The AMC’s new offering—Target Returns Fund—has a facility by which investors can book profits automatically. In this fund, gains made above a certain trigger percentage get redeemed automatically from the fund and are switched to a fixed income fund, which is chosen beforehand. The investor can choose trigger percentages of 10, 12, 20, 50 or 100. Whenever the gains since the initial investment or since the last trigger cross this percentage, the money gets switched.

Effectively, the fund seeks to automatically emulate an investor who regularly books profits and shifts those profits to a safer investment. The various percentages that one can choose depend upon one’s risk profile. To find out if such automated profit booking will work or not, Value Research carried out a simulation to test the hypothesis. We based our simulation on this fund’s benchmark, the BSE 100 index. We assumed that on January 1, 2000, an investor put in Rs 1 lakh in such a fund. This hypothetical fund had the same trigger rules, which were tested at the various percentages available to the investor. We also assumed that the triggered switches would transfer the gains to ICICI Prudential Income Fund, which is one of the choices available.

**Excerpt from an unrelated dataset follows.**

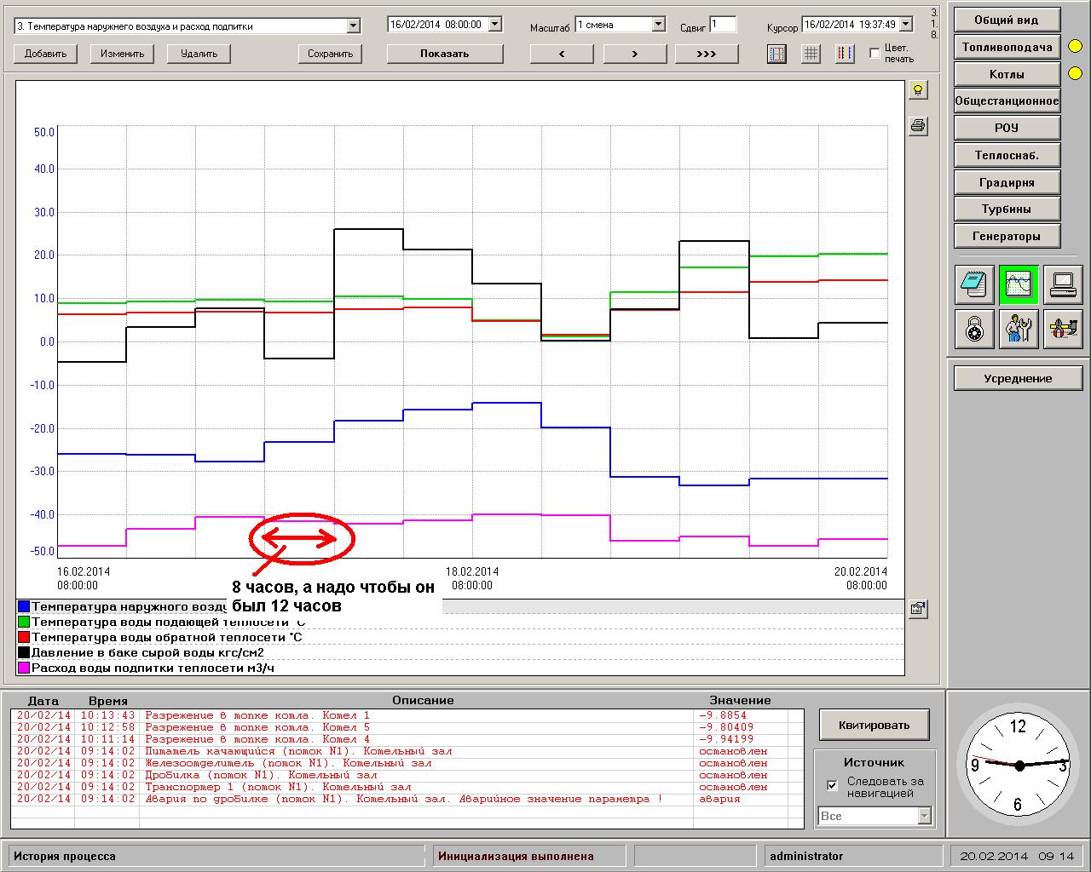Viewport: 1091px width, 872px height.
Task: Uncheck Следовать за навигацией checkbox
Action: 833,785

In our simulation, we found that at the trigger level of 10%, the investors’ Rs 1 lakh would have grown to a total of Rs 2.73 lakh. The equity portion (the amount that stayed in the BSE 100 fund) was at about Rs 48,000, while the booked profits in the income fund had grown to about Rs 2.26 lakh. In the BSE 100 fund itself, the money would have grown to Rs 1.94 lakh. However, the real story is in how the money grew and was saved from reducing. In the BSE 100 itself, the Rs 1 lakh would have grown to about Rs 4.05 lakh at the January 2008 peak of the markets and then collapsed to a trough of Rs 1.63 lakh. In the profit-booking mode, the early-2008 peak was just Rs 2.9 lakh from which the value fell no lower than about Rs 2.4 lakh at the worst time.

As is clearly evident from the simulation, this new fund’s approach is decidedly low-risk. It might not produce ground-breaking gains, but it most certainly will earn you reasonable returns and protect them as well. The best part about it is the automated approach. What we can’t make ourselves do, the machines will do that for us effectively. The fact that our profits get booked regularly by themselves is clearly the highest selling point of this approach.

It’s like moving around with a ubiquitous umbrella above our heads. A few raindrops might fall on us, but we’ll be saved from getting drenched.